Before I head back to West’s, I walk into the Frenchy’s thrift store and try on some pantsuits. They’re all too dowdy, but I find a dress with a matching jacket that’s pretty sharp. I try it on and stare at my reflection. I feel like I’m wearing a Halloween costume.

“Now that’s a power suit,” the saleslady says. “You can go all the way to the top in that outfit.”

I wouldn’t have far to go. In the info session, they told us their incentive program is that employees with the highest customer satisfaction rating each month get to put their names in a draw for a gift certificate to Swiss Chalet.

West comes home from work as I’m ironing the outfit for the third time, and I tell him everything I learned about the job.

“You know anything about computers?” He looks skeptical.

“The woman said I don’t need to. I just need to know about people.”

He watches me flatten the collar of the jacket and run the iron over it.

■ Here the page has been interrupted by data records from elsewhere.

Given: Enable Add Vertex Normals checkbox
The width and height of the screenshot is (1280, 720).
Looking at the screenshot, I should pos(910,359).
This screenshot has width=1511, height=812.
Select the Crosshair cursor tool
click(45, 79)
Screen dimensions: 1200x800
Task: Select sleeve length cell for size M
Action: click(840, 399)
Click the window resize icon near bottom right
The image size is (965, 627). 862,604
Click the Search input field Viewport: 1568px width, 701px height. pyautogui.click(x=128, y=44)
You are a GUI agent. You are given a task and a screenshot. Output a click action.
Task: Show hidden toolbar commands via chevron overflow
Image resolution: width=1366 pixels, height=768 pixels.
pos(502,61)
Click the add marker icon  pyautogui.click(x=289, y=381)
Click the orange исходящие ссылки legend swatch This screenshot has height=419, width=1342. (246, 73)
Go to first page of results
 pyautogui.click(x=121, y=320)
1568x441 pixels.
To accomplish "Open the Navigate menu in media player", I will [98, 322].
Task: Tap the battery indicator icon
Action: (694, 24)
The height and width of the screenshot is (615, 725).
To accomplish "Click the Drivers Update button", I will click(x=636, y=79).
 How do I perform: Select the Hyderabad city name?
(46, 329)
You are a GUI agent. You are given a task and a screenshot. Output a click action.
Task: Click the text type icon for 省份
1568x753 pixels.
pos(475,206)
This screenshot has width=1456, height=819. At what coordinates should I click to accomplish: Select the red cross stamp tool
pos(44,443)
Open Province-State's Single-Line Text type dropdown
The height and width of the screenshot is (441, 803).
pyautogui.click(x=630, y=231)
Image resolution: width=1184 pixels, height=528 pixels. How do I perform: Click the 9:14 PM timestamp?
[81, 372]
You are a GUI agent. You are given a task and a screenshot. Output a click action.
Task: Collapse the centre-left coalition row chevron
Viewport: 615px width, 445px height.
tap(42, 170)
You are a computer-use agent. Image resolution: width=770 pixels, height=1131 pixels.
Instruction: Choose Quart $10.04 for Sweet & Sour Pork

“Folks get pretty pissed off when shit stops working. Are you sure you can keep your cool?”

“Try me.” I unplug the iron. “Pretend you’re a client.”

He looks at me blank-faced.

“Clients are what we call the callers. Probably so they’ll think we’re in an LA high-rise instead of downwind of the Solace River landfill.”

“All right.” He puts his fist up to his ear. “Ring.”

“Clien-Tel. You’re speaking with Tabby.”

“It’s about damn time,” West barks into his fist. “I’ve been on hold for twenty Jesus minutes!”

“Are those the same as regular minutes?”

“You getting smart?”

“If I was, I’d leave this dead-end job and go work for Microsoft. Can I assist you with a computer issue today, sir?”

“The fucking thing is fucked.”

“Can you describe for me exactly what it’s doing?”